As particularidades de alguns manuscritos – como a ausência de alguns fólios nos códices A e P e a presença de duas seções distintas do texto no códice L; uma seção breve (L1), na qual consta uma transcrição quase completa do primeiro capítulo, e uma seção longa (L), que abrange todo o texto, incluindo a reescrita do primeiro capítulo – não excluem, segundo Romagnoli, a uniformidade geral dos textos conservados (Ibidem, p. 45-46). A comparação sistemática dos testemunhos encontrados possibilitou definir um stemma codicum, evidenciando seu alinhamento em três famílias distintas: x (manuscritos A e S); y (códices P e y1, antígrafo de L e L1); z (códice M). Ao analisar algumas coincidências significativas de erros nos testemunhos, a estudiosa conclui que os três agrupamentos descendem de um arquétipo comum (w) (ROMAGNOLI, 2018, p. 50-51).
No que tange à estrutura do texto, uma das constatações feitas por Romagnoli – assim como Walter L. Wakefield, na década de 50 do século passado10 – é a proximidade entre os capítulos da Summa destinados à exposição do catecismo católico, construídos por séries temáticas de autoridades bíblicas, e as summae auctoritatum, um tipo de texto constituído por listas de citações de passagens do Novo Testamento, agrupadas em torno de um determinado dogma em discussão. A autora supõe que o polemista da Summa se utilizou, de modo personalizado, de uma categoria de materiais a que pertencem as “Sumas de Autoridades” (ROMAGNOLI, 2018, p. 54).
Concepite come prontuari di un catechismo finalizzato alla confutazione, le summae auctoritatum appartengono a una categoria di materiali sicuramente noti all’autore della Summa, che li piega al próprio schema, personalizzandone l’utilizzo. Si ipotizza così l’esistenza di uma tipologia di composizioni che, sostanzialmente simili alle summae auctoritatum, si siano poste all’origine di un articolato ventaglio di strumenti confutativi, oscillanti tra sintetici prontuari detati dall’urgenza del contradditorio – le summae auctoritatum – e composizioni più complesse, destinate, come nel caso della Summa, alle pause dell’approfondimento... (ROMAGNOLI, 2018, p. 54)
Contudo, Romagnoli conclui que, embora se possam encontrar elementos na Summa que a caracterizam como uma compilação (reemprego de diversos materiais contemporâneos católicos e heréticos), há, ao mesmo tempo, elementos estruturais originais. Exemplos disso são o conhecimento preciso do autor sobre o assunto abordado e a organização coerente que faz dos elementos que expõe, tornando a obra uma composição unitária e orgânica (Ibidem).

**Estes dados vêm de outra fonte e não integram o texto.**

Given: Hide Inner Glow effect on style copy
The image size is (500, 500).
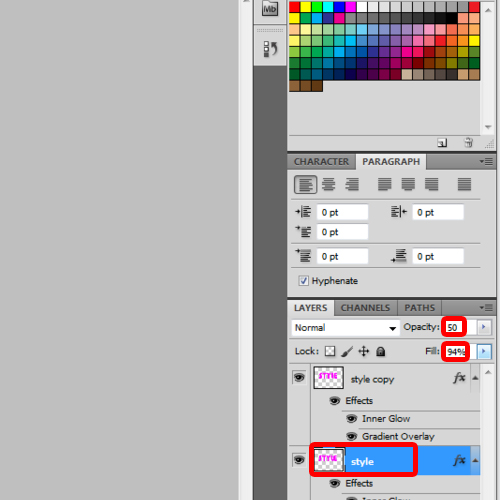Looking at the screenshot, I should pos(352,419).
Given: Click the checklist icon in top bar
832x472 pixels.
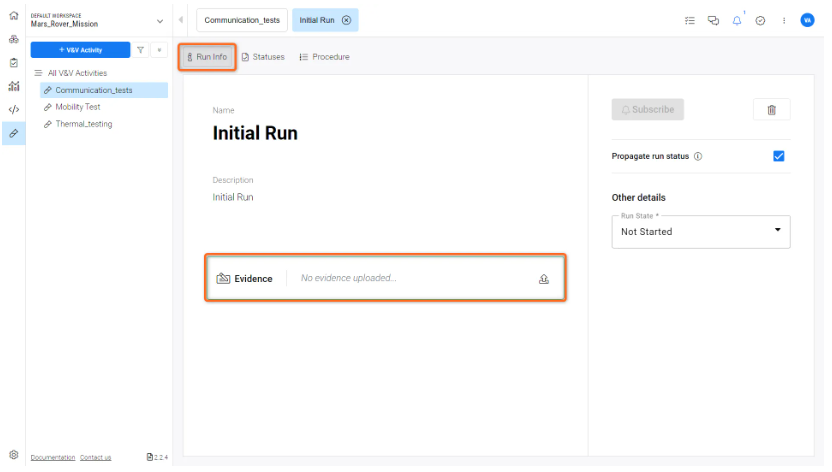Looking at the screenshot, I should coord(690,20).
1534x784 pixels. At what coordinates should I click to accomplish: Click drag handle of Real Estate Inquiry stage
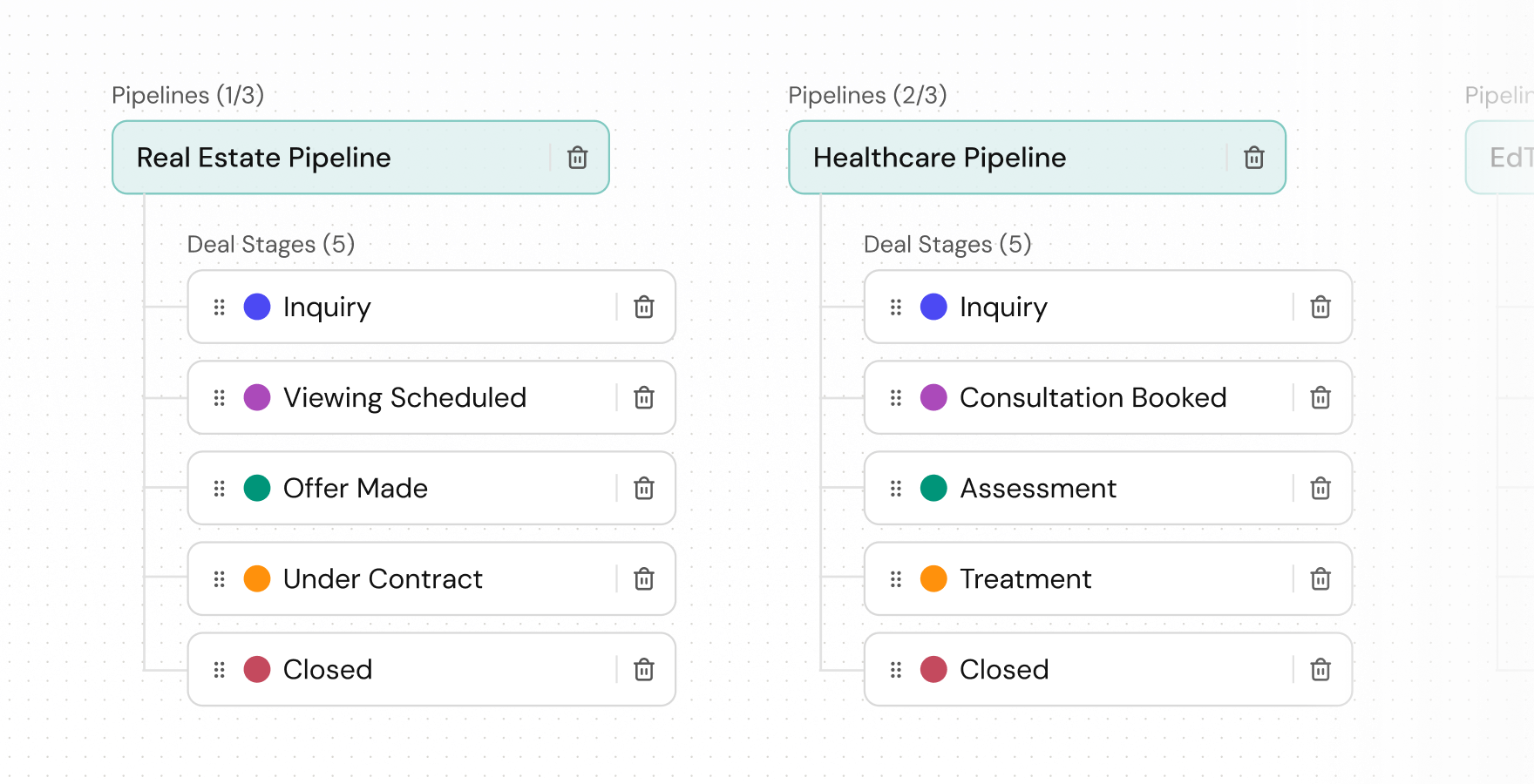coord(220,308)
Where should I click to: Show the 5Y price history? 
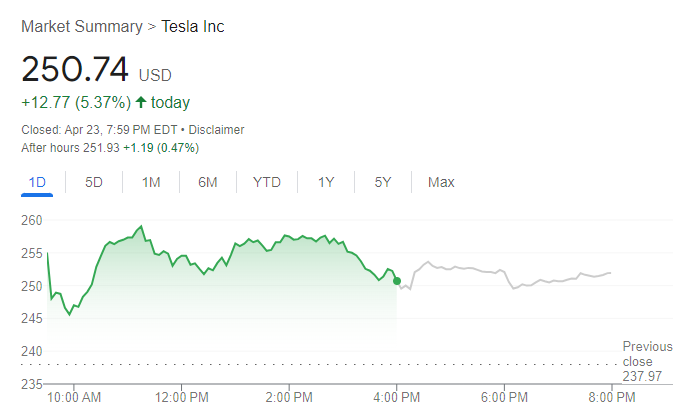click(x=383, y=182)
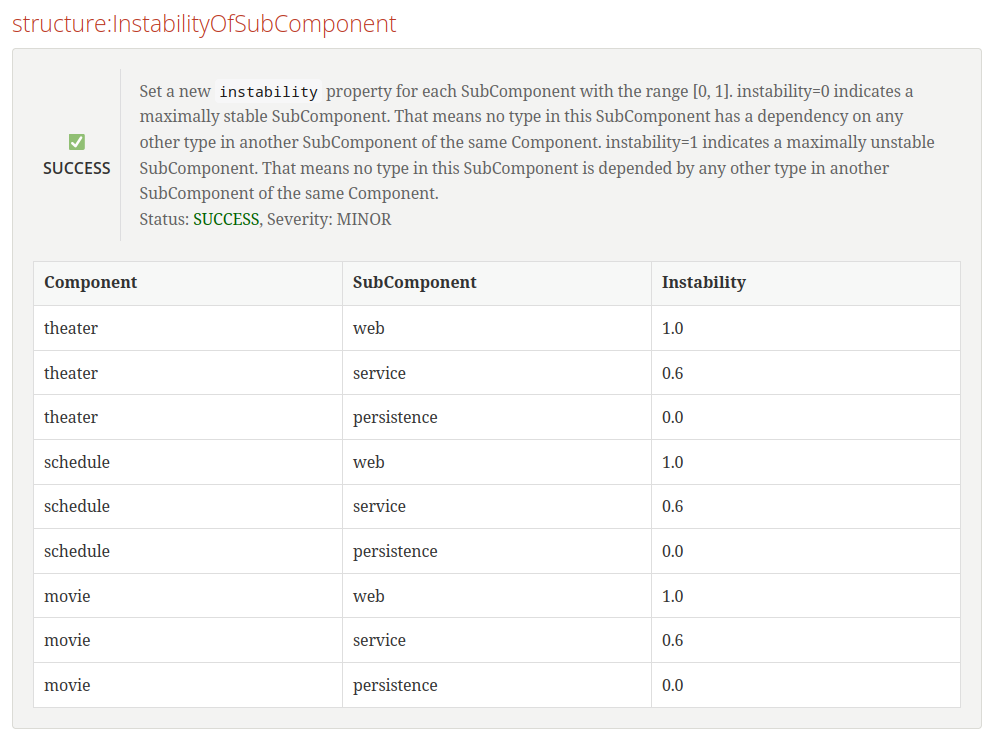Click the Instability column header
Screen dimensions: 992x741
click(704, 283)
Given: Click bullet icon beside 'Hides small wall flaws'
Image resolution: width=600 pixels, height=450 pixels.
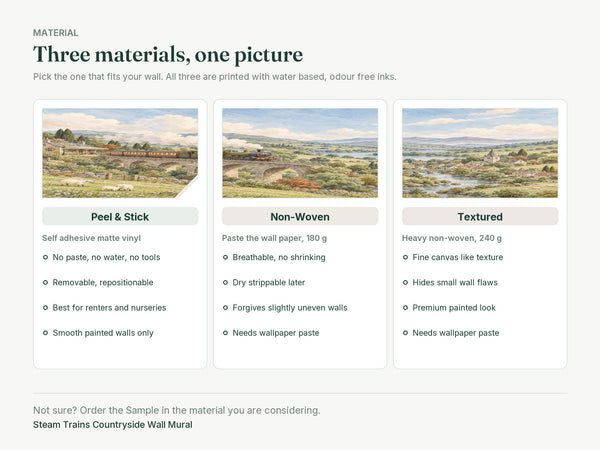Looking at the screenshot, I should pyautogui.click(x=405, y=282).
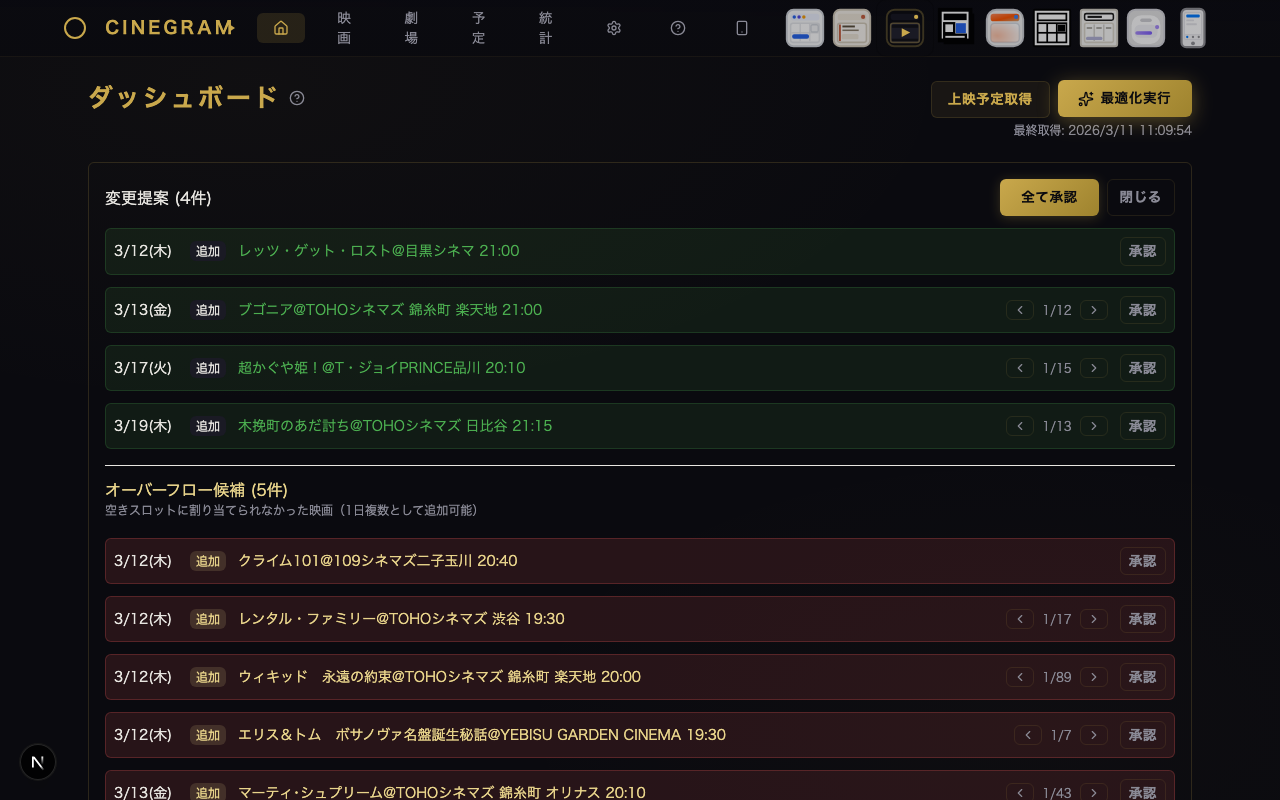Click the help circle icon in navbar
The height and width of the screenshot is (800, 1280).
[678, 28]
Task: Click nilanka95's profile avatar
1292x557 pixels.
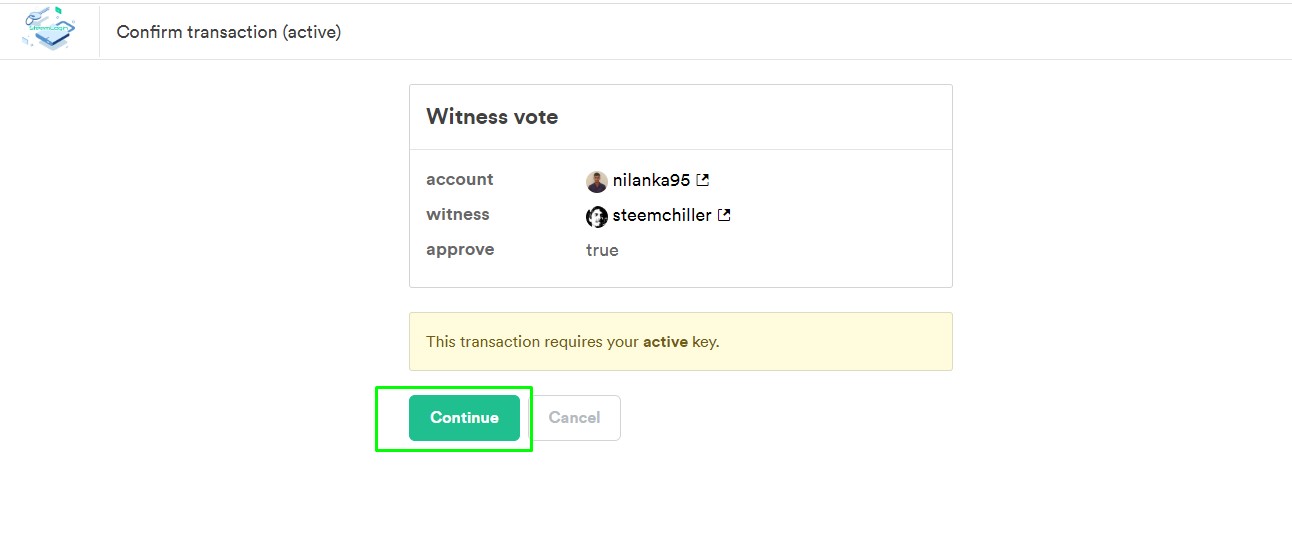Action: point(597,181)
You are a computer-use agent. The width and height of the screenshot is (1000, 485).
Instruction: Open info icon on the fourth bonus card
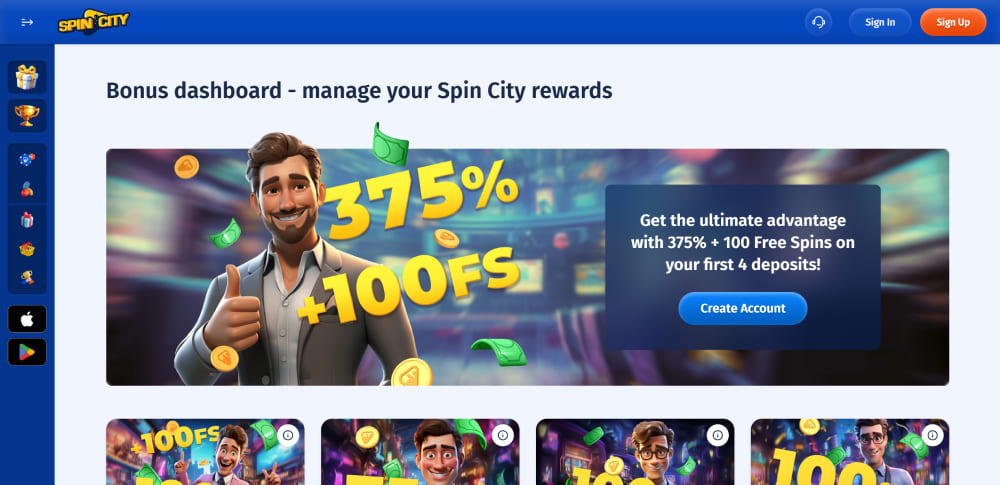coord(932,435)
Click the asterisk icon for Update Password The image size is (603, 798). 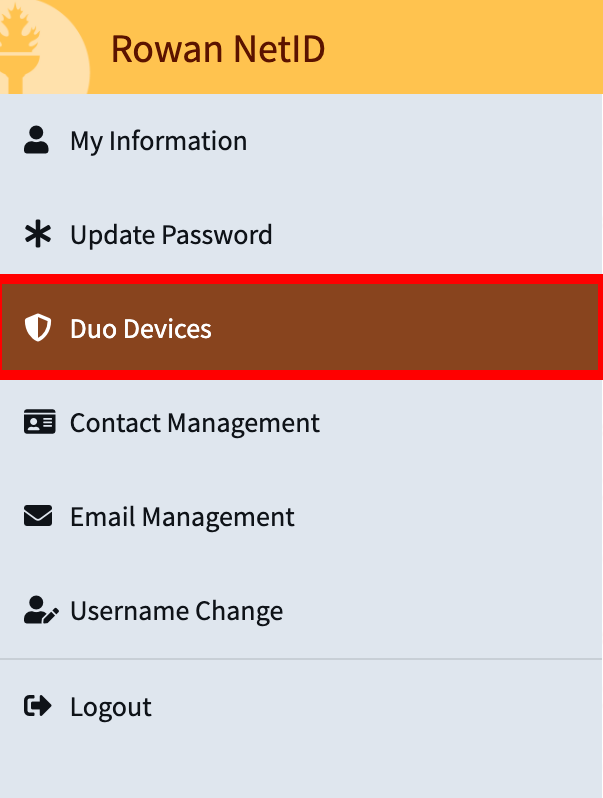pyautogui.click(x=37, y=235)
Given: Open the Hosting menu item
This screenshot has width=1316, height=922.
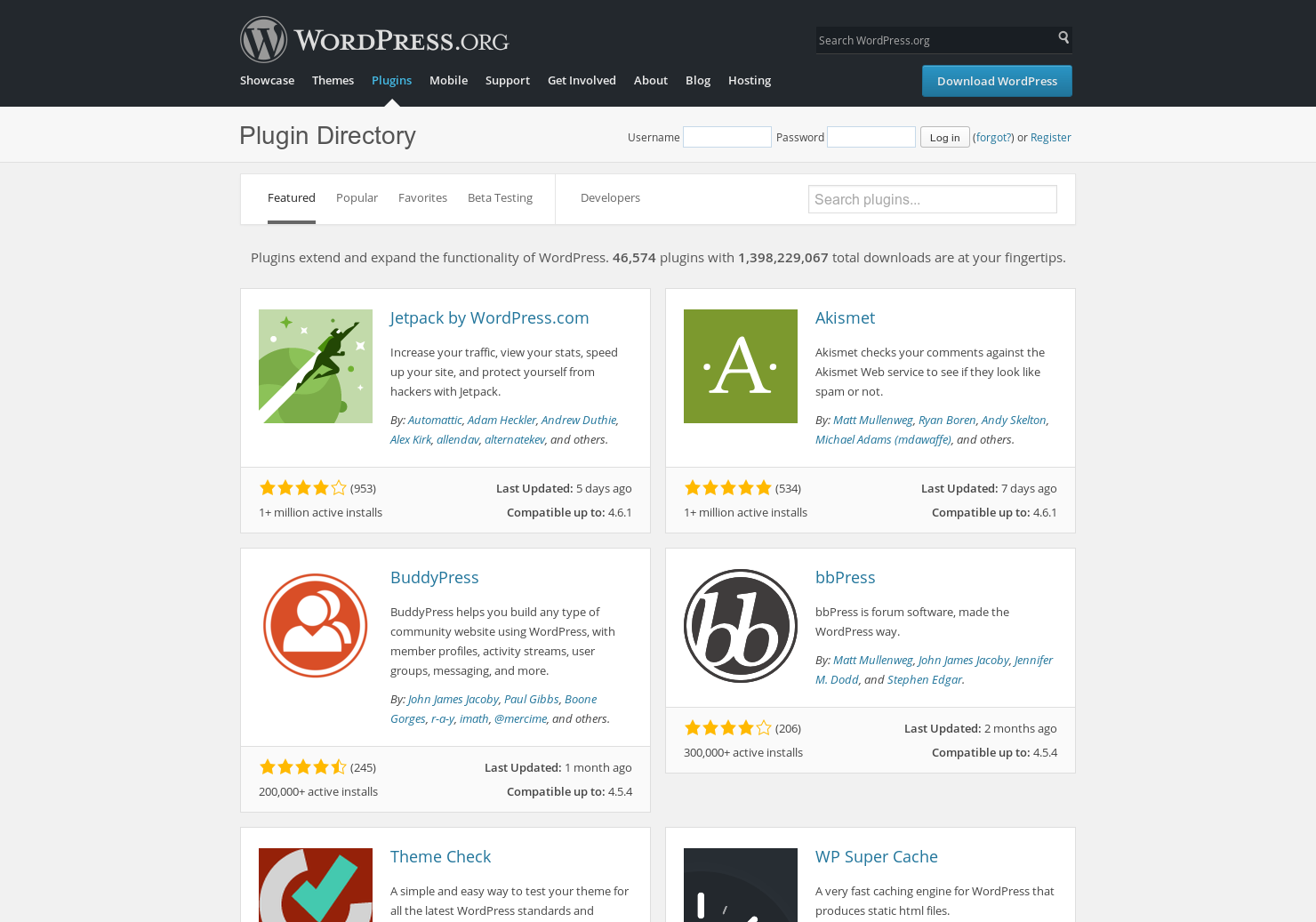Looking at the screenshot, I should pos(749,80).
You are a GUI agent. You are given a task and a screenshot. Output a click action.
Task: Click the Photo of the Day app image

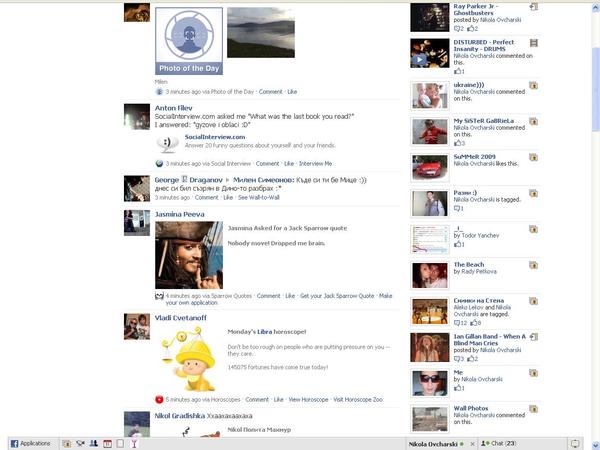(188, 40)
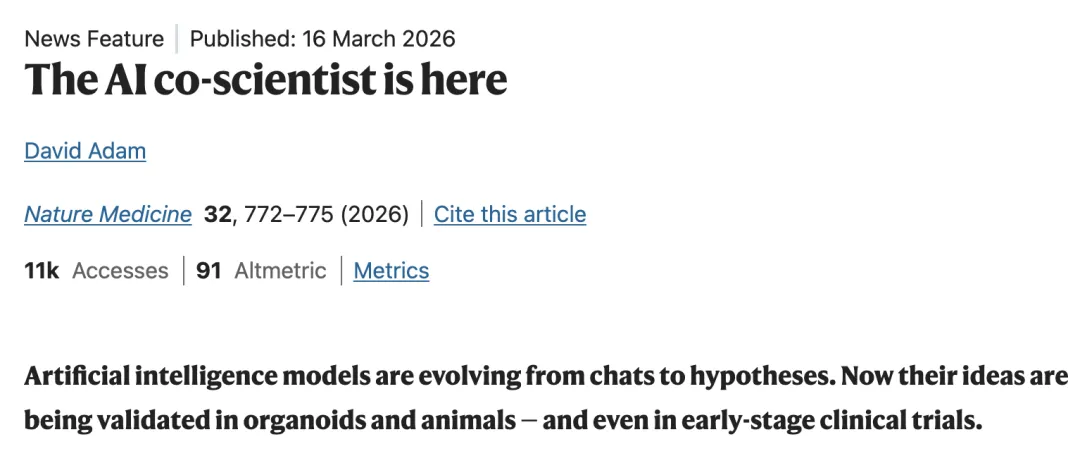1080x475 pixels.
Task: Click the News Feature article type label
Action: coord(94,39)
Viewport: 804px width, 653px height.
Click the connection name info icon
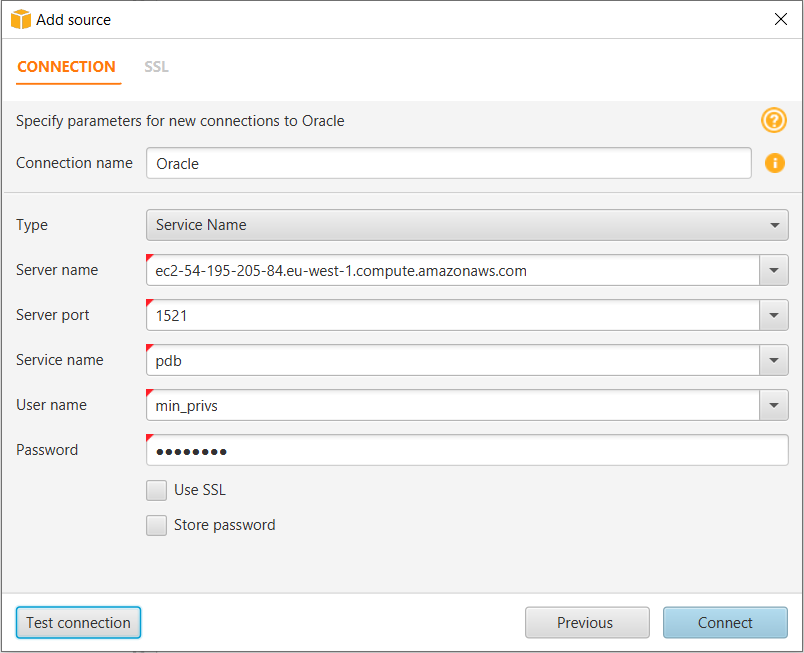(773, 163)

De um modo geral, a nova edição da Summa contra hereticos satisfaz as antigas e as novas demandas de uma revisão crítica do texto e lança luz, sobretudo a introdução, aos aspectos tradicionalmente problemáticos de autoria, período de composição e operacionalidade da obra. Além disso, a tese de uma proveniência dominicana do tratado impulsiona novas perspectivas de pesquisa, as quais poderão apresentar, ou não, indícios mais substanciais que vinculem, de modo mais cabal, a Summa do Pseudo Giacomo aos membros da Ordem de Domingos.